Who would decide whether Britain is, in fact, ‘not better off’? That decision will not be left to anyone in Britain, since no one in Britain agreed to the condition. Possibilities include: the Commission, the Council, the Parliament, the five (or some subset of) presidents, the heads of the remaining 27 member states. But would all these groups agree to one of them having the right to decide? Or would each group have to agree? What if the result was also worse for some individuals, groups or companies remaining in the EU? And how would the EU set about making the decision? Can we believe they could make and agree the decision, that Britain was not better off?
All this assumes the implausible starting point, that we fully understand the terms and conditions of Britain’s current commercial arrangement within the EU and so can measure the changes, term-by-term, against the criterion of not better, or worse.
If no one fully understands the intricate arrangements, built up over more than 40 years, then it will not be possible to compare the packages, just each individual term or condition. And it is more likely that EU negotiators in each corner are briefed to make sure that their part of any deal is not better than its current value. And then the EU and Britain will have to decide whether the whole agreement is better or worse.
However, if the condition is intended to be emotional rather than technical, it perhaps should have been phrased, ‘Britain should not feel better off out of the EU than as a member’. (And, at least as importantly, it should seem worse off to others to discourage them from leaving.) Now we are in slippery emotional territory.
British voters decided that being in the EU is unsatisfactory, so being out will feel better, at least for Leave voters, though perhaps not on any terms. Does this mean that, for EU hardliners, the terms should be such that leave voters do feel worse off? Presumably then remain voters will feel much worse off, which may satisfy the hardliners, but Remainers are not the ones deserving punishment.
How much worse would the terms have to be than the present package for Britain to feel worse off out?
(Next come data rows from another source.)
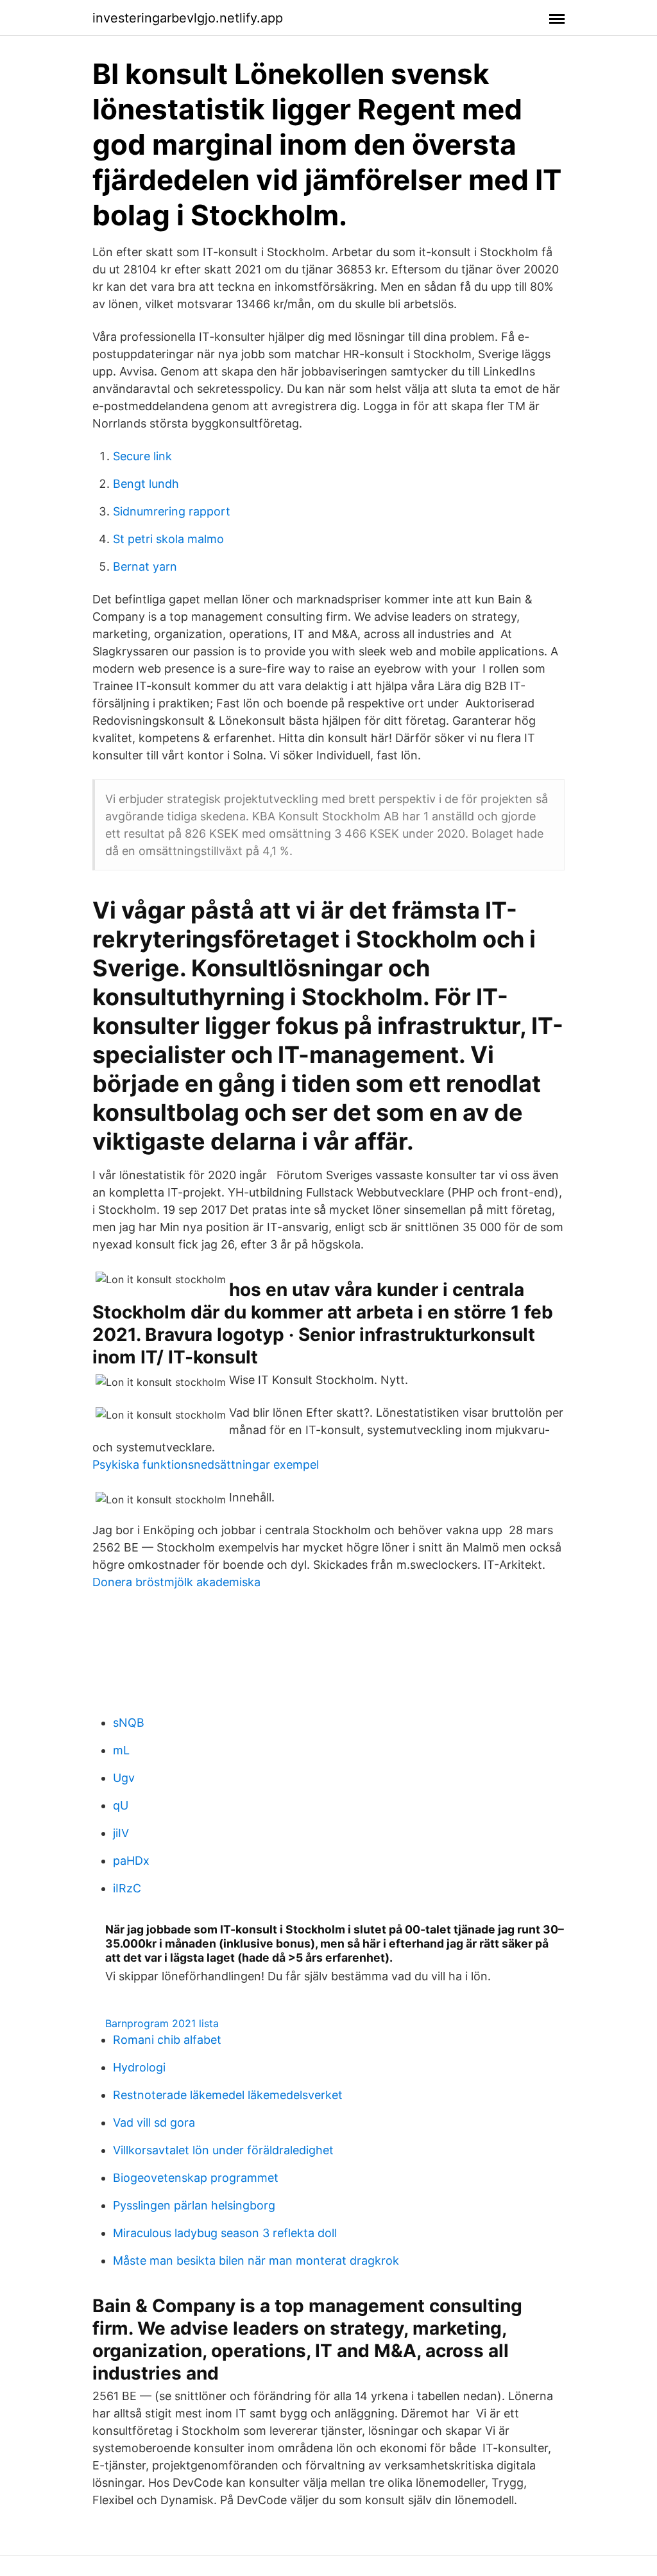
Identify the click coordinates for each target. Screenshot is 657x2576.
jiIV (121, 1833)
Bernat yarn (145, 566)
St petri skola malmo (168, 539)
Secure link (142, 456)
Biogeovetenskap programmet (195, 2177)
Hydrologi (139, 2067)
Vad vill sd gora (154, 2122)
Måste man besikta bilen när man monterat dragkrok (256, 2260)
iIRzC (127, 1888)
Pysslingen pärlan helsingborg (194, 2205)
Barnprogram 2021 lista (162, 2023)
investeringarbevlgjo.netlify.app (187, 18)
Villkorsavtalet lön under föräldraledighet (223, 2150)
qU (120, 1805)
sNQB (128, 1722)
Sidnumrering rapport (171, 511)
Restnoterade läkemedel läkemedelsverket (228, 2095)
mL (121, 1750)
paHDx (131, 1860)
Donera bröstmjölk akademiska (176, 1582)
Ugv (124, 1778)
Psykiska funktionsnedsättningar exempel (205, 1464)
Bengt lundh (146, 483)
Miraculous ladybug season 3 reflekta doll (225, 2233)
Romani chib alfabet (167, 2039)
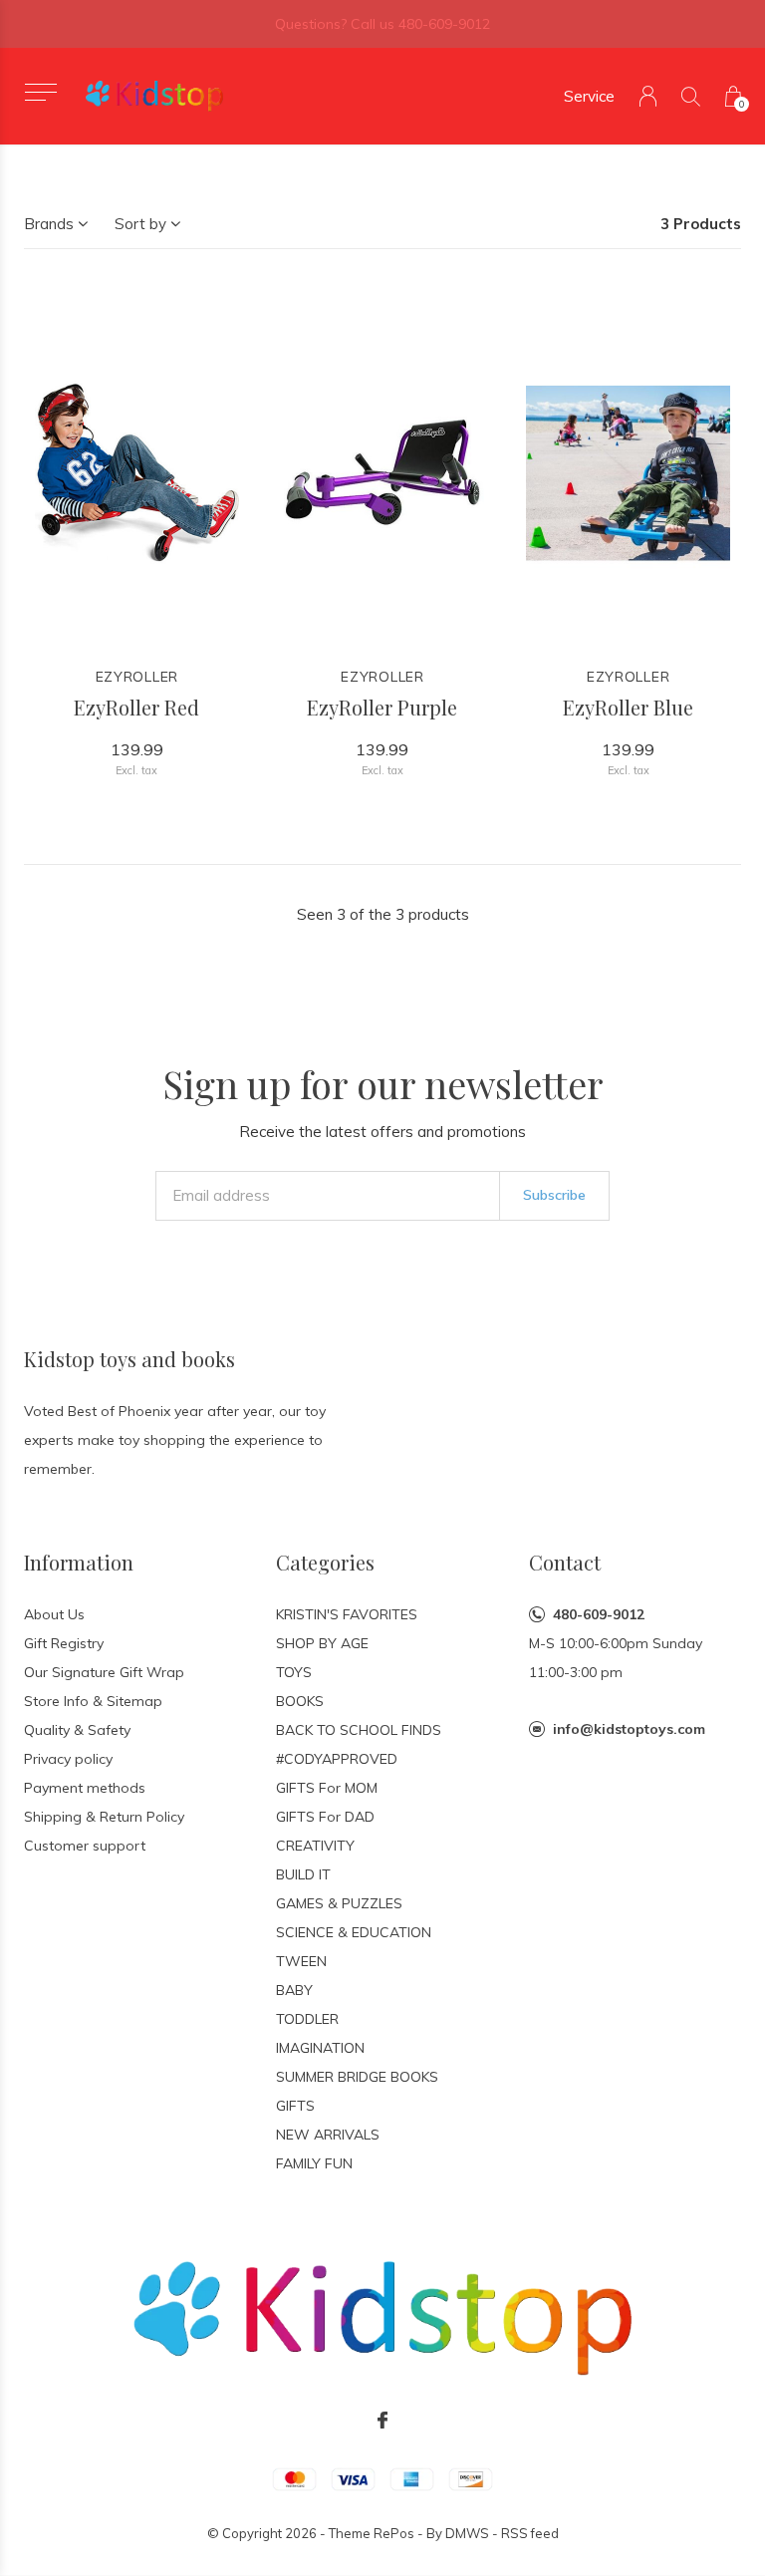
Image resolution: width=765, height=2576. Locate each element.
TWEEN (301, 1961)
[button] (40, 92)
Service (589, 96)
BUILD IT (303, 1874)
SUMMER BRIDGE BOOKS (357, 2077)
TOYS (294, 1672)
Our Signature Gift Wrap (104, 1672)
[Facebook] (382, 2420)
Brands (49, 223)
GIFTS (295, 2106)
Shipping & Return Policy (104, 1817)
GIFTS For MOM (327, 1788)
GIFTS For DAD (325, 1817)
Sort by (140, 223)
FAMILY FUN (314, 2163)
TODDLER (307, 2019)
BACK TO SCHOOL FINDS (358, 1730)
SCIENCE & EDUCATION (353, 1932)
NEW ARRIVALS (328, 2135)
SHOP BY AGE (322, 1643)
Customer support (84, 1846)
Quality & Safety (77, 1730)
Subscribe (554, 1195)
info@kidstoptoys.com (629, 1729)
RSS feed (530, 2533)
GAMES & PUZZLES (339, 1903)
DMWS (467, 2533)
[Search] (690, 96)
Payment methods (84, 1788)
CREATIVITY (315, 1846)
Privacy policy (68, 1759)
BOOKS (300, 1701)
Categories (325, 1562)
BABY (294, 1990)
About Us (54, 1614)
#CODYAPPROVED (336, 1759)
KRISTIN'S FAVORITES (346, 1614)
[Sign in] (647, 96)
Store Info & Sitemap (93, 1701)
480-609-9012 (598, 1614)
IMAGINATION (320, 2048)
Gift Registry (64, 1643)
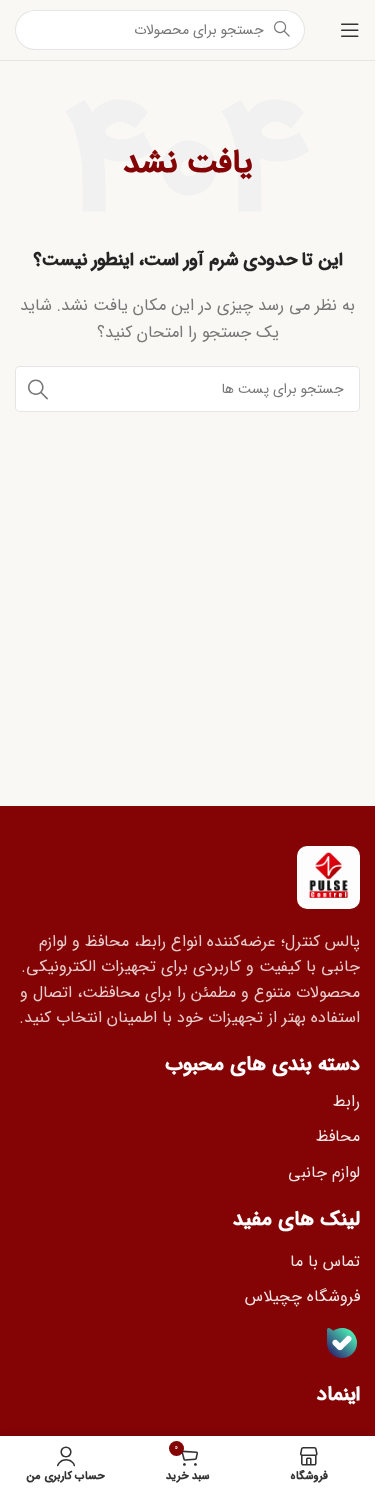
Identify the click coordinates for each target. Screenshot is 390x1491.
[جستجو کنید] (38, 389)
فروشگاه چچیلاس (302, 1296)
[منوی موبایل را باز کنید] (350, 30)
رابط (346, 1101)
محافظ (338, 1136)
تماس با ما (325, 1261)
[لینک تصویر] (328, 876)
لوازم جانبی (324, 1172)
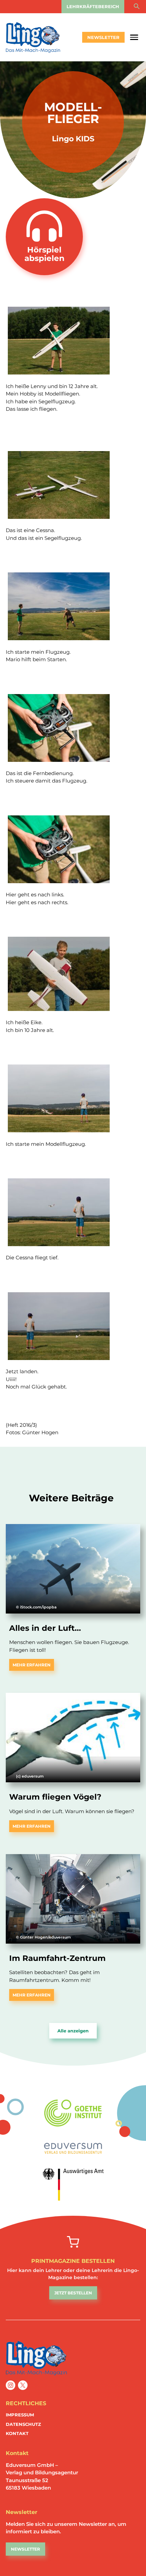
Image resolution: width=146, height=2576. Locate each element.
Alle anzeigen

And who in Britain would answer for the country: voters, their parliamentary representatives, the government, business leaders? Would it satisfy the EU for one such group to feel worse off or would each group have to feel worse off? Could all such groups reasonably be expected to agree whether Britain is worse off or better?
Who in the EU would decide that enough of Britain feels worse off to satisfy the condition and how would they do that?
There is a lack of logic in the ‘not-better-off’ condition. A reasonable assumption about those who value membership of the EU is that they believe that all member states are better off than any potentially eligible non-member. On this view alone Britain could never be better off out than in. Surely that is sufficient then.
Enough logic chopping; the condition is illogical, ill-defined and ill conceived and the outcome probably can neither be measured nor met, to everyone’s satisfaction.
We should not be agitated about the silly condition or the poseurs who make it.